To help understand the blockchain, let’s examine a classic agreement issue known as The Byzantine Generals problem.
In this scenario, several army troops surround a castle they hope to conquer. Each troop has one general designated as the lead.
The troops are dispersed, so a central command is difficult.
To coordinate, the generals must relay a message instructing when to act, but only a simultaneous attack ensures victory.
The problem is that the generals do not know who is loyal and who is a traitor. So how can the generals reach a collective decision and conquer the castle?
This is where blockchain comes to the rescue.
The blockchain uses a distributed ledger, which functions like the distributed attack. Inputs to the ledger (like the attack messages) must be trusted.

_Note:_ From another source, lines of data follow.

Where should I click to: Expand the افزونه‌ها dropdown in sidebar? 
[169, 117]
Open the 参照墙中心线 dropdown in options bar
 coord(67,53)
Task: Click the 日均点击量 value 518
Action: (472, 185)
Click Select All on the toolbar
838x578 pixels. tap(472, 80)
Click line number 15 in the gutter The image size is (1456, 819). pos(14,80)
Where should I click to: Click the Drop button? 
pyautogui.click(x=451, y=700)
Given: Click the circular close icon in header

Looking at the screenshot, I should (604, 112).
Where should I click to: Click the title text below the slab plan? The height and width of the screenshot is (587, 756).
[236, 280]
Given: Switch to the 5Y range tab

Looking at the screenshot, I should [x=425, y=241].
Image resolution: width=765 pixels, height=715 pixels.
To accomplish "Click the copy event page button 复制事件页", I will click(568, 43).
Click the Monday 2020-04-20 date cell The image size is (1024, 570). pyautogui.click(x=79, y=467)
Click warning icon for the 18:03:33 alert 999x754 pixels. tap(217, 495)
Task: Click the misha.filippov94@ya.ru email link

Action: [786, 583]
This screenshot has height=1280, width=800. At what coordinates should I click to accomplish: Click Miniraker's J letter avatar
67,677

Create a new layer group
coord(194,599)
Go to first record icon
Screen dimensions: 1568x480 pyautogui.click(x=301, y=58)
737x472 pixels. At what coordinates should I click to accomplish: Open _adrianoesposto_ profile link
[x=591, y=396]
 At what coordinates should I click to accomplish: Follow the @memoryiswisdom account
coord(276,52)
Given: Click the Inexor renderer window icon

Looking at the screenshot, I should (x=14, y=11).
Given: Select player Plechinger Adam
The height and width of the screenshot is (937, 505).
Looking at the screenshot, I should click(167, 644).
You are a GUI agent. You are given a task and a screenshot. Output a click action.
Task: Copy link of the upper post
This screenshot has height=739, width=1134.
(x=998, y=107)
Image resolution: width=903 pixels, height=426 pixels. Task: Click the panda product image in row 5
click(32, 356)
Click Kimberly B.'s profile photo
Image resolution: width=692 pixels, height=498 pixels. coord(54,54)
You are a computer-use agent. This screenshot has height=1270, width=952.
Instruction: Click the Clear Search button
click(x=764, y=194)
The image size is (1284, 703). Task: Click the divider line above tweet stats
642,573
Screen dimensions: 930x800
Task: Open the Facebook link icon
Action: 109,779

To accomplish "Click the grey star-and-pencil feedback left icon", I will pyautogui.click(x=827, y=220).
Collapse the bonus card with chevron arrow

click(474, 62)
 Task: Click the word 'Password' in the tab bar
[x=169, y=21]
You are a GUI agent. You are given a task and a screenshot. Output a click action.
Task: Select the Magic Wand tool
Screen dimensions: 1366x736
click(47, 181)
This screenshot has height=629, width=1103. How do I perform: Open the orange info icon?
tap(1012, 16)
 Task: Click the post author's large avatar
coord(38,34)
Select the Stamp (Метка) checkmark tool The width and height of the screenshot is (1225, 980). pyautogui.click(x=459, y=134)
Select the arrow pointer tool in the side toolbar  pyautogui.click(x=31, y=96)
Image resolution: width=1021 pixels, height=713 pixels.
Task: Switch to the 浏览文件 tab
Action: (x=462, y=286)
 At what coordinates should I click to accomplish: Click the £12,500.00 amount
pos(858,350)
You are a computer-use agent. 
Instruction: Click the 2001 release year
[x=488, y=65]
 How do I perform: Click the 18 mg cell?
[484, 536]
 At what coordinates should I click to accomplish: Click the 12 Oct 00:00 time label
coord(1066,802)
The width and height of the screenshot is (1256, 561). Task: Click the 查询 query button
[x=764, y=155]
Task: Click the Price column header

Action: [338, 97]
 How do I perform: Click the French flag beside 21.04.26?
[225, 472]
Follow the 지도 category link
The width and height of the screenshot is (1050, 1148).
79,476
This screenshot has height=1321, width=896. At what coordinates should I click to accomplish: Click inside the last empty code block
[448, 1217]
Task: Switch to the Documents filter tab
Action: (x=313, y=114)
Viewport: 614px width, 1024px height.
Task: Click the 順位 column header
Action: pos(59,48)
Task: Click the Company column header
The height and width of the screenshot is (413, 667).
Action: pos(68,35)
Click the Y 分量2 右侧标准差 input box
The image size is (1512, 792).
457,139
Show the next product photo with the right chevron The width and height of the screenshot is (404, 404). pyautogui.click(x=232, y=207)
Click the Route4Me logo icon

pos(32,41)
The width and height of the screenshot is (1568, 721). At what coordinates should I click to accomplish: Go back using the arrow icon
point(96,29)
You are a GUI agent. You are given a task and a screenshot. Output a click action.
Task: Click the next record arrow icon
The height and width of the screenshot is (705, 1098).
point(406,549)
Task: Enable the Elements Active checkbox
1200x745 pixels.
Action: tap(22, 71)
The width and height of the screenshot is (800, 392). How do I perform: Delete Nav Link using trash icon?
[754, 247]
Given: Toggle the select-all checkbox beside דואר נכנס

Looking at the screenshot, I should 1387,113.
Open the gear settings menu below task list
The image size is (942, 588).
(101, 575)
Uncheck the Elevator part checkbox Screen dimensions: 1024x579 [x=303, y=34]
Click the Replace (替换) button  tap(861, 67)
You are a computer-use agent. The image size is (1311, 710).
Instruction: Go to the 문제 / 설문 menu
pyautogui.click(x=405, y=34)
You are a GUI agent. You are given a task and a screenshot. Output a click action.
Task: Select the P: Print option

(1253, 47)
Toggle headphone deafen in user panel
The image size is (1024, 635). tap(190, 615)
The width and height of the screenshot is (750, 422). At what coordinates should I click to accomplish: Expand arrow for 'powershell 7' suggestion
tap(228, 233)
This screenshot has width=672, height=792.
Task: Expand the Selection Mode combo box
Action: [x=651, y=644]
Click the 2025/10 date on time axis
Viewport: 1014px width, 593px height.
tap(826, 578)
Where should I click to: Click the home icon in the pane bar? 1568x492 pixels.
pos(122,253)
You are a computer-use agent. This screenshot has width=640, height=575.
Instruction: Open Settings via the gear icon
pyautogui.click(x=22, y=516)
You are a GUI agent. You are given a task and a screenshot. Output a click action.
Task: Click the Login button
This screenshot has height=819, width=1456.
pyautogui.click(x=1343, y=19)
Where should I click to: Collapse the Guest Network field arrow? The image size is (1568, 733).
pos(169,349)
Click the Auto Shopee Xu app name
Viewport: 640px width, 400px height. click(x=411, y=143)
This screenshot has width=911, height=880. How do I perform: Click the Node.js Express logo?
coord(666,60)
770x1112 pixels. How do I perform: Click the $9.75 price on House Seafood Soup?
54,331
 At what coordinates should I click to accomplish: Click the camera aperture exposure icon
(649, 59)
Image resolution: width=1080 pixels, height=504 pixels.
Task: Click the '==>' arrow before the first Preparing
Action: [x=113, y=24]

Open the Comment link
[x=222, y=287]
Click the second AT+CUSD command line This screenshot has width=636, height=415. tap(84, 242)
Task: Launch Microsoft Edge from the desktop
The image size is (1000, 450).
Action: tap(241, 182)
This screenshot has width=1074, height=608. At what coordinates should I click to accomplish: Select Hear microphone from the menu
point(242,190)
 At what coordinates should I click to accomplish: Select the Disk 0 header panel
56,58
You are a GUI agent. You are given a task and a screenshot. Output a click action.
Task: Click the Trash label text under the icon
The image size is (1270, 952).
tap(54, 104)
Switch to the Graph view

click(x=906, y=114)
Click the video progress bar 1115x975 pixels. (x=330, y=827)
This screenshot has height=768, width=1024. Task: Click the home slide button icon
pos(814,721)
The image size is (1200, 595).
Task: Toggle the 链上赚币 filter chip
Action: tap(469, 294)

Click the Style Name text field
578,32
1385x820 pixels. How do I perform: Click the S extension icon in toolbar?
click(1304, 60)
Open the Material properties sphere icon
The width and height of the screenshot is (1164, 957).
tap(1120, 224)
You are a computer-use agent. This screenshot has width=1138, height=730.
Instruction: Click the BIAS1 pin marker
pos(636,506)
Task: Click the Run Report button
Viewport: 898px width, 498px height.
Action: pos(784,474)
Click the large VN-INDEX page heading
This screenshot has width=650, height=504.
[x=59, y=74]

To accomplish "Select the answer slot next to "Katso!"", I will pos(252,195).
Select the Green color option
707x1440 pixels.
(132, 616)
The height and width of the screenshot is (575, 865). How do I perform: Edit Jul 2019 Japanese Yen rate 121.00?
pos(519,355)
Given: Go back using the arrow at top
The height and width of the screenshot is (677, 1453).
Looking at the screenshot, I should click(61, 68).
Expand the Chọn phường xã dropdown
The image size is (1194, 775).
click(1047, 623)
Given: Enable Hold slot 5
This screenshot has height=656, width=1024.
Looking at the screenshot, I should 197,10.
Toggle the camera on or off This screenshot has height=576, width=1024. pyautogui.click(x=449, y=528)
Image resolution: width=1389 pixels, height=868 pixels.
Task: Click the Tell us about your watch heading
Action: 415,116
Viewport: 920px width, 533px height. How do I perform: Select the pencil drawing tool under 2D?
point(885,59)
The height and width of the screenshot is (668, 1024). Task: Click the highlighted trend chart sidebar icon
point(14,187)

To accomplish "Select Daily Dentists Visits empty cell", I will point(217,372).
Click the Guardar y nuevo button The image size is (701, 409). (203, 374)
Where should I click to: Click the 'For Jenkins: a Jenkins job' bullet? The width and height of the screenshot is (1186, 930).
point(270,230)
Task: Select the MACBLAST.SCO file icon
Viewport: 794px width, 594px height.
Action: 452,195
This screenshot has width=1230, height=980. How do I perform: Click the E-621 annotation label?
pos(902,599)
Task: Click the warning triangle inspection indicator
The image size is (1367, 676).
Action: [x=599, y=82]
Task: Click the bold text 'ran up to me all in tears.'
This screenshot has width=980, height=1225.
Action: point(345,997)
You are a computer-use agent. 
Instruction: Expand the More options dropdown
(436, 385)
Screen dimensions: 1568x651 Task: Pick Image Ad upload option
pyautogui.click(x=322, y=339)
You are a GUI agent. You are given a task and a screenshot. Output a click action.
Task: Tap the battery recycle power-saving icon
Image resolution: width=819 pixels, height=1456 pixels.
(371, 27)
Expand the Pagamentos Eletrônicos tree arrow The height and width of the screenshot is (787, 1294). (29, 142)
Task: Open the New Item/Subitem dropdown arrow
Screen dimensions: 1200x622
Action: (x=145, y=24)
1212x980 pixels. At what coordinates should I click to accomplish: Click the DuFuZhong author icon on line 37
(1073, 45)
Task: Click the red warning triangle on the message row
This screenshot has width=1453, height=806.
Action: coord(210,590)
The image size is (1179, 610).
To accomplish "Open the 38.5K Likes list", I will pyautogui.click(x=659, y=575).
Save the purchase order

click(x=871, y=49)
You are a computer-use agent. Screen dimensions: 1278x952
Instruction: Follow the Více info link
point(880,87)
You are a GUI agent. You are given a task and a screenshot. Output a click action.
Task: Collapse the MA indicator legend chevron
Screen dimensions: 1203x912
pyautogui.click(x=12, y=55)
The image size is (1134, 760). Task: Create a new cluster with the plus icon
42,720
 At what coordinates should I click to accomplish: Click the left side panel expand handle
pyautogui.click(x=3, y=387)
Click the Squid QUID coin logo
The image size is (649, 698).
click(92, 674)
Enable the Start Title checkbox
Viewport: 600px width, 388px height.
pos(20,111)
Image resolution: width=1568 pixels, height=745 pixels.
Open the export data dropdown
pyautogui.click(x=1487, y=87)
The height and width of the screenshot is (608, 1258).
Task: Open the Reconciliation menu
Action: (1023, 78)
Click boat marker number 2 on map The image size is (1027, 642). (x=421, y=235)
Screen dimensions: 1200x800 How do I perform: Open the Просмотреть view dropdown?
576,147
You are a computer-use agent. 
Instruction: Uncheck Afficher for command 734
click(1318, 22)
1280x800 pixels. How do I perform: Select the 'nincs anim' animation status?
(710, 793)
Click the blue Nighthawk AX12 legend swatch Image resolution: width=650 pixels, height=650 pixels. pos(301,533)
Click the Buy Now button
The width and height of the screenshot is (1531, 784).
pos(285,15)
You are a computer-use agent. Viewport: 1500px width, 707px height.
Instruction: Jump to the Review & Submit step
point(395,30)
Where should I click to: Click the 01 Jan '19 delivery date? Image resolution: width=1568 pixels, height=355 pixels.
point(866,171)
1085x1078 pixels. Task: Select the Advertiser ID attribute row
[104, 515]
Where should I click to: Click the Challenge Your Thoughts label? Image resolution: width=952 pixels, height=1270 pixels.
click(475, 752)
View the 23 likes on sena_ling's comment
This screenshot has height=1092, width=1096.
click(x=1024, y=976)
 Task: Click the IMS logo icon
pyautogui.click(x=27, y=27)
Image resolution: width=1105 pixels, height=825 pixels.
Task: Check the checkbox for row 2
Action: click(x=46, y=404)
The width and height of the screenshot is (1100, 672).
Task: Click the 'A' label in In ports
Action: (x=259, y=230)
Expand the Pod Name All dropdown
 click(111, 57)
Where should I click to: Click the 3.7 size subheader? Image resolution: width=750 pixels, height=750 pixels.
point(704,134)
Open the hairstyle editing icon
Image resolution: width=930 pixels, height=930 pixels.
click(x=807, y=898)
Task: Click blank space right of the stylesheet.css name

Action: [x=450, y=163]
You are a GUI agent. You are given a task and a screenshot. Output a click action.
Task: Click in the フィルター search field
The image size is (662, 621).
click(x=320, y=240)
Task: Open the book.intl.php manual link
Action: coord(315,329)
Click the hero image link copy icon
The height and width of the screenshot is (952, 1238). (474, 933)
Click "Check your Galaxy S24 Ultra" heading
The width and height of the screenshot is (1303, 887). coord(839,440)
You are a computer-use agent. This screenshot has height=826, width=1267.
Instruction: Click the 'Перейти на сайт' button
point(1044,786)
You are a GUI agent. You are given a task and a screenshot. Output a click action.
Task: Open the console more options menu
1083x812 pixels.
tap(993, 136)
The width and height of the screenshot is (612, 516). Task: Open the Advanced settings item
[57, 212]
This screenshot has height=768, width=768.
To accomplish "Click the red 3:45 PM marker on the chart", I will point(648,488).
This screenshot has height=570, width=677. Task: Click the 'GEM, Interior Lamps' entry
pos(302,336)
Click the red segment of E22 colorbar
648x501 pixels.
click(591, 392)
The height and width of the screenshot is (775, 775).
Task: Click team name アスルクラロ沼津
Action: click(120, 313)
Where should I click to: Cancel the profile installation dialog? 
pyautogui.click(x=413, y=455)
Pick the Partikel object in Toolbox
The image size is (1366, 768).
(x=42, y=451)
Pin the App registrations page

Much like the troops surrounding the castle, how can a network trust the other members AND ensure that the messages are valid?
Here is how:
All participating members must agree on every message that is transmitted. If a member is corrupt -OR- the message is corrupt – then the message will be resisted, and the network will not be affected.
Before broadcasting their message to the block – a miner is required to compute a complex “proof-of-work” puzzle. Solving this correctly creates a hash, validates the message, and a “consensus” is reached.
In the case of the Byzantine generals, proof of work on the blockchain ensures that they can only send trusted messages to the troops, which guarantees a successful coordinated attack.